Author Affiliations: From the Department of Cardiology, Gazi University School of Medicine, Ankara, Turkey. The authors report no conflicts of interest regarding the content herein. Manuscript submitted March 10, 2008, provisional acceptance given April 24, 2008, manuscript accepted May 27, 2008. Address for correspondence: Sedat Turkoglu, MD, Gazi University School of Medicine, Department of Cardiology, 06500, Besevler, Ankara, Turkey. Email: email@example.com
ABSTRACT: A 50-year-old male with a history of inferior myocardial infarction and stent implantation to the right coronary artery 20 days prior this admission presented with acute inferior myocardial re-infarction. Diagnostic right coronary angiography revealed a massive thrombus within the previously implanted stent. After manual aspiration through a guiding catheter, a large, fresh thrombus was removed. Subsequently, thrombolysis in myocardial infarction (TIMI) 3 flow was established, and no further intervention was required. The patient was discharged uneventfully on medical therapy.

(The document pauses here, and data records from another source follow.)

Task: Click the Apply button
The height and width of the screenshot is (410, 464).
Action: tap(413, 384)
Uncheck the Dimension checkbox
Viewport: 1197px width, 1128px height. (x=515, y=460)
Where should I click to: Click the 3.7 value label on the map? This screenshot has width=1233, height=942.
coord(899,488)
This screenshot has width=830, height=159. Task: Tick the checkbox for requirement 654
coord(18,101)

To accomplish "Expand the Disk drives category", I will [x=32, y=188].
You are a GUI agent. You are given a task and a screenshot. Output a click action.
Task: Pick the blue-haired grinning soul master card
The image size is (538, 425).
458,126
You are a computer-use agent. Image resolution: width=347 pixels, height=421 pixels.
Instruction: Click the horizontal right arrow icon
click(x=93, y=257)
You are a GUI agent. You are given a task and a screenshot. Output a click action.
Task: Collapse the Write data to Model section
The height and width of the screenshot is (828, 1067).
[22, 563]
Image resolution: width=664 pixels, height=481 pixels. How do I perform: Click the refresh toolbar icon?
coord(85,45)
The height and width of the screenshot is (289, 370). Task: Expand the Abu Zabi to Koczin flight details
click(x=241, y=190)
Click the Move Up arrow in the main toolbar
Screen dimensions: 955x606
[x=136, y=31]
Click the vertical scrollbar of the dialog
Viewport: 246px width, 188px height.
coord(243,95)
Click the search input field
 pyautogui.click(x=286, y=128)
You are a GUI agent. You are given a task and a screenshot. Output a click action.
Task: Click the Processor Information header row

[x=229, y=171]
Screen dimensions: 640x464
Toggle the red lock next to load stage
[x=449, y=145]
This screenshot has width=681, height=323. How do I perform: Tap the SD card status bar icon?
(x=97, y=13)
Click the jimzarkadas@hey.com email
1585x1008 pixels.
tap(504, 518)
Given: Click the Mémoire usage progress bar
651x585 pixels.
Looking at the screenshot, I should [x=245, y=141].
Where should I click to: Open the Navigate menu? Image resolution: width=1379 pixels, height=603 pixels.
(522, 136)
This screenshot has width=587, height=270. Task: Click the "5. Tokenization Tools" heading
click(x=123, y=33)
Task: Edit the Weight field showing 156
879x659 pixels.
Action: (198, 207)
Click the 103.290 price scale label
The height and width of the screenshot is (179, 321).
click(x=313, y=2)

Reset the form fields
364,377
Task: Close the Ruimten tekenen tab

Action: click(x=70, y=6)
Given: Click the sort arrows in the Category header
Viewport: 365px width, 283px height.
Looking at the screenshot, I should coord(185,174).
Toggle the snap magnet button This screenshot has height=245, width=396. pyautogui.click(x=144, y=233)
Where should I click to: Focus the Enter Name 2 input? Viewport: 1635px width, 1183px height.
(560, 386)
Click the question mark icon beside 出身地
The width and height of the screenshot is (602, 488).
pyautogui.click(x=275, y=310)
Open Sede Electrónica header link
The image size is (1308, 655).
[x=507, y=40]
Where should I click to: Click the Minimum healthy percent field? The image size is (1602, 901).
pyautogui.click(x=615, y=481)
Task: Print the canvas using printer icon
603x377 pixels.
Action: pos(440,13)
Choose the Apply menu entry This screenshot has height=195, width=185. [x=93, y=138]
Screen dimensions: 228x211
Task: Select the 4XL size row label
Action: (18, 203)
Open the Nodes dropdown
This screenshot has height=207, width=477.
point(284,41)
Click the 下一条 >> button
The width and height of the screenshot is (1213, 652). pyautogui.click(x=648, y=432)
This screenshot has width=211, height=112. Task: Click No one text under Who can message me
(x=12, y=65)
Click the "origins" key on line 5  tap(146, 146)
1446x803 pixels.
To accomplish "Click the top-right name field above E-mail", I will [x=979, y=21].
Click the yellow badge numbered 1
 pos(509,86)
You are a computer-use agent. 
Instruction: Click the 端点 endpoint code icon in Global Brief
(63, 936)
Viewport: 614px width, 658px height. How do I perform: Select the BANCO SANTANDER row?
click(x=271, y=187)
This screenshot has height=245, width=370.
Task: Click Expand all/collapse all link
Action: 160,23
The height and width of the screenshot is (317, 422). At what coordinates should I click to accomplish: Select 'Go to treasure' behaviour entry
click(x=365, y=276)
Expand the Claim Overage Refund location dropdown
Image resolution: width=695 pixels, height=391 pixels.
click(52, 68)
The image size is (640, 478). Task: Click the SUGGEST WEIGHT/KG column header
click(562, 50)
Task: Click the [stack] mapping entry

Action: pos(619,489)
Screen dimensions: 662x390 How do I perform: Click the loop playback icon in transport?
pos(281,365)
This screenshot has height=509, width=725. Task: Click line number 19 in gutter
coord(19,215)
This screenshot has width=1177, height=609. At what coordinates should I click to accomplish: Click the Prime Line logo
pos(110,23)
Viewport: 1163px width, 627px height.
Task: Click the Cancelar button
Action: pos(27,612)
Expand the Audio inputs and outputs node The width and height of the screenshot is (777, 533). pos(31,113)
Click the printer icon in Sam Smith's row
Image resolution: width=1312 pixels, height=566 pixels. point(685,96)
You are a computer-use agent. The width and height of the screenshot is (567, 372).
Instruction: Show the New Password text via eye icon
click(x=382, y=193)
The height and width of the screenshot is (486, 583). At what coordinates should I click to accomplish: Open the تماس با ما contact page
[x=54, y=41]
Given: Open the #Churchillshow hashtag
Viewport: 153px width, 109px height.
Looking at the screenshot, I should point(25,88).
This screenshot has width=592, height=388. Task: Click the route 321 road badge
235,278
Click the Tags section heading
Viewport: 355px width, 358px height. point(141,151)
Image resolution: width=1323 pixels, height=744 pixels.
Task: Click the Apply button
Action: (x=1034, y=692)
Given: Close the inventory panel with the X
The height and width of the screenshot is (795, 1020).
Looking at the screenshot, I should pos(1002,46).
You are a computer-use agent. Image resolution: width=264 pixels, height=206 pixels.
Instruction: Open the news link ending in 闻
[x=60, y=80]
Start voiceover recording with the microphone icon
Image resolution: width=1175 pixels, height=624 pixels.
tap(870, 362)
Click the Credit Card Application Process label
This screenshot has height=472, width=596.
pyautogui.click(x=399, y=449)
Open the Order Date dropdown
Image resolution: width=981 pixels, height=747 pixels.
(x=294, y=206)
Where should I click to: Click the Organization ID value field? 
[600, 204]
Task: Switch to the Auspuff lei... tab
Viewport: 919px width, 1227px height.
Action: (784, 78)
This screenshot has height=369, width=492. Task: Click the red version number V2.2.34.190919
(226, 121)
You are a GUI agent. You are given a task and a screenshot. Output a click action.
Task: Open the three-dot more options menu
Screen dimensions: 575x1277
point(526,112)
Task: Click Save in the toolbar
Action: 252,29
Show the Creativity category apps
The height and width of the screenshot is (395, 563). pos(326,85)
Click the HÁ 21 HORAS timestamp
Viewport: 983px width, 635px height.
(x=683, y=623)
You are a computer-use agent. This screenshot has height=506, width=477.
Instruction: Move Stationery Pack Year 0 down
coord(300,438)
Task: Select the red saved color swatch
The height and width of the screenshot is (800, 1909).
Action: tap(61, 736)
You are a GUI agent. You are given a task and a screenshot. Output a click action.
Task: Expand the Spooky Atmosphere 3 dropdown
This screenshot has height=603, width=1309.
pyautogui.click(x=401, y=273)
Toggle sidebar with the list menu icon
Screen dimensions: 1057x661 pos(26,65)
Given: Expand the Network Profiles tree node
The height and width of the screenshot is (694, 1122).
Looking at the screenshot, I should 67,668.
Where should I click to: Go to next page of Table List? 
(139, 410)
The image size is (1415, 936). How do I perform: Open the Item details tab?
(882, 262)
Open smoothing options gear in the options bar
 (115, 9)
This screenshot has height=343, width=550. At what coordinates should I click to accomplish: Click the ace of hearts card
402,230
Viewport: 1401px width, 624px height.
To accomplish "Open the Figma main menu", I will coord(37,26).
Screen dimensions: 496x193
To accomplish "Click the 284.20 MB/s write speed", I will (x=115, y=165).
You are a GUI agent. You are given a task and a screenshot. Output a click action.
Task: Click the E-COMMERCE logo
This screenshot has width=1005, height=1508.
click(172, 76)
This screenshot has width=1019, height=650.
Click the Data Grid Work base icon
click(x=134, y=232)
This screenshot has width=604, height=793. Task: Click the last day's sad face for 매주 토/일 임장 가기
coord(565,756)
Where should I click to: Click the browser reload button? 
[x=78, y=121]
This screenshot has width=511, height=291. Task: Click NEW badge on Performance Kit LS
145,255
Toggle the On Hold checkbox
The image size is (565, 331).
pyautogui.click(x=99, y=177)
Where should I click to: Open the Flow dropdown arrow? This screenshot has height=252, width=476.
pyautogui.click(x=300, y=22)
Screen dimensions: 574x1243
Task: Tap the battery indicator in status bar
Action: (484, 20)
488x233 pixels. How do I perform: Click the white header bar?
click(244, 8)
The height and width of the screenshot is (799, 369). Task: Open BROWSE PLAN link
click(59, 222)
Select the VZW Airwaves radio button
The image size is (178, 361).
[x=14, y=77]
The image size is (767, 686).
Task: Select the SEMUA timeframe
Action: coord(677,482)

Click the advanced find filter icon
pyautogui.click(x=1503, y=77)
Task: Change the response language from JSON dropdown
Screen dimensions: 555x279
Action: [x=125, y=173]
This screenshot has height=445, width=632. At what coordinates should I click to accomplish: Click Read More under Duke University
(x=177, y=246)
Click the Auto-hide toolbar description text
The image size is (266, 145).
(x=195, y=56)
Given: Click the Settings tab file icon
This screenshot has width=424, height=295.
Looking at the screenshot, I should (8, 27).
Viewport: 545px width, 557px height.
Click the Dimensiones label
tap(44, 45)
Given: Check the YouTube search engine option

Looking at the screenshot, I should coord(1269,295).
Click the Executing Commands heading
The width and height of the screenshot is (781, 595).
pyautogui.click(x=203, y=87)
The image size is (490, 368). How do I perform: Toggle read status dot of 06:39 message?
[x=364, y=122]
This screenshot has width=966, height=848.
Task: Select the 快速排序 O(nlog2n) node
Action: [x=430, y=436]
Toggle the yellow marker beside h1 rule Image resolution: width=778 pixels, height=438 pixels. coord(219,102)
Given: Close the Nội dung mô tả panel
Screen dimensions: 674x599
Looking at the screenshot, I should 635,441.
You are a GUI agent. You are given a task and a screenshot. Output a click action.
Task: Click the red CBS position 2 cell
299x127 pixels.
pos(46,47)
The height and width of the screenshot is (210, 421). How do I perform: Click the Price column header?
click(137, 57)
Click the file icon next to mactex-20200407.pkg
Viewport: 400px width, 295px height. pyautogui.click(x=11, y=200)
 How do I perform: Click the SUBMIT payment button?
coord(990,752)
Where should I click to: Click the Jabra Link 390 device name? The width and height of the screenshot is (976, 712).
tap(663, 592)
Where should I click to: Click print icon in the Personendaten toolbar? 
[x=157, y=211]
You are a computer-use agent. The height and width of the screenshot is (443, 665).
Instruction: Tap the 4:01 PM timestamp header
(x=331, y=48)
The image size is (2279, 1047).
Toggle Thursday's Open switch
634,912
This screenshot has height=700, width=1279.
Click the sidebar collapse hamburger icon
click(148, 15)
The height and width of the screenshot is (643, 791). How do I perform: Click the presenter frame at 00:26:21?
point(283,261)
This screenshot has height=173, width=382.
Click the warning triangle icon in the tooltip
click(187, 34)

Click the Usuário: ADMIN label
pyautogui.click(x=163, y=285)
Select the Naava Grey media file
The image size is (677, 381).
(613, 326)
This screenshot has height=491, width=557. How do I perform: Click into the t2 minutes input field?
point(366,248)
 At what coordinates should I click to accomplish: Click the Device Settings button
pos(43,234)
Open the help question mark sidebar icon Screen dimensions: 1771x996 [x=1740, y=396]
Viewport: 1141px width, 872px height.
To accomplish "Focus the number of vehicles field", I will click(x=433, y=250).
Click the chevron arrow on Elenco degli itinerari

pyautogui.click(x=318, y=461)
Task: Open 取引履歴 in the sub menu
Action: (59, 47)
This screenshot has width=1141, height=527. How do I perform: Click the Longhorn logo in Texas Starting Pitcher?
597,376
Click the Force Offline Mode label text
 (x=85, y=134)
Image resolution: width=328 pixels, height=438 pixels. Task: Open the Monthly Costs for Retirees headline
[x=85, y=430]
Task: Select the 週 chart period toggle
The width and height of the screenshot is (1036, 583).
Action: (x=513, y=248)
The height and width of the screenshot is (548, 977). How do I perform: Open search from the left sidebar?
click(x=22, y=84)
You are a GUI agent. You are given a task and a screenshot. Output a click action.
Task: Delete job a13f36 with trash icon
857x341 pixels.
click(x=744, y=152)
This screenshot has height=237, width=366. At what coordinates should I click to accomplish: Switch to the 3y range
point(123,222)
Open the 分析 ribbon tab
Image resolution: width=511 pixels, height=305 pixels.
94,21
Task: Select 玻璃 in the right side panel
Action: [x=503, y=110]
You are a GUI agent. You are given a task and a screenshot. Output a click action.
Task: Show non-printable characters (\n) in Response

J INVASIVE CARDIOL 2008;20:E304–E305
After optimal stent implantation and appropriate use of antiplatelet therapy, subacute stent thrombosis is a rare event. However, when it occurs, morbidity and mortality rates are high. We describe a patient who presented with subacute stent thrombosis after discontinuing antiplatelet drugs. We treated this patient with transcatheter thrombus aspiration using a standard guiding catheter. To date, there is no report of transcatheter thrombus aspiration using a standard guiding catheter in the treatment of subacute stent thrombosis.
Case Report. A 50-year-old male was admitted to the emergency room with complaints of retrosternal chest pain and dizziness lasting for 7 hours. In another hospital, he underwent primary coronary angioplasty and stent implantation to the proximal and middle segments of the right coronary artery (RCA) during an acute inferior myocardial infarction 20 days prior to this admission. He was discharged on clopidogrel 75 mg/day and aspirin 100 mg/day, with which he did not comply. Physical examination revealed a pulse of 45/minute and a blood pressure of 90/60 mmHg. Electrocardiography showed sinus bradycardia and ST-segment elevation in the inferior leads. Aspirin and 4,000 IU of unfractionated heparin were started, and he was taken to the catheterization laboratory immediately for primary coronary intervention. Selective coronary angiography revealed normal left anterior descending and circumflex arteries and stent thrombosis in the right coronary artery, with thrombolysis in myocardial infarction (TIMI) grade 0 flow (Figure 1). After engaging the right coronary ostium, we passed a guidewire through the total occlusion and observed a large thrombus burden with a TIMI grade 1 flow (Figure 2). We gently advanced the 6 Fr Judkins right guiding catheter (deep intubation) until its tip was in close proximity to the thrombus in the stent. Then, we connected a 20 cc syringe to the proximal end of the catheter and aspirated manually. In the first aspiration, we obtained a fresh, large thrombus measuring 22 mm in length (Figure 3). We aspirated 3 more times to ensure that there was no aspirate left in the guiding catheter, which could have led to distal embolization.After this procedure, we performed a coronary injection and saw that a TIMI grade 3 flow was established with a small residual thrombus, which did not impede coronary blood flow (Figure 4).Tirofiban infusion was then started, and the patient was transferred to the coronary care unit. A control coronary angiogram was performed 24 hours after the patient’s presentation, revealing TIMI 3 flow with no deterioration in coronary blood flow and resolution of the remaining thrombus (Figure 5). The patient was followed up for 7 days and was discharged on medical therapy including aspirin, clopidogrel and a beta-blocker.
Discussion. Stent thrombosis is one of the most feared complications of percutaneous intervention. Although the incidence of subacute thrombosis decreased as a result of optimal stent implantation and the use of antiplatelet regimens including both aspirin and a thienopyridine,1,2 it still occurs with an incidence of about 1%.3 In our case, the most probable cause of the stent thrombosis was the noncompliance with the prescribed dual antiplatelet regimen.
The usual treatment for stent thrombosis is emergency percutaneous intervention.4 If balloon dilatation does not suffice, stents can be useful. Even with this therapy, the mortality rate of stent thrombosis may be as high as 6.7% at 30 days3 or 11% at 6 months.4 However, one study has shown that the addition of mechanical thrombectomy to percutaneous intervention resulted in a high procedural success rate, with a zero 30-day mortality rate.5 Based on this favorable result and the unavailability of a thrombectomy system at our laboratory, we decided to aspirate the thrombus with a standard guiding catheter. After aspirating a huge thrombus, TIMI 3 flow was achieved and no further intervention was needed.
To our knowledge, this is the first case of thrombus aspiration through a standard guiding catheter for stent thrombosis of a coronary artery. Due to the successful results in this case, we conclude that aspiration through a guiding catheter may be an option for the treatment of stent thrombosis.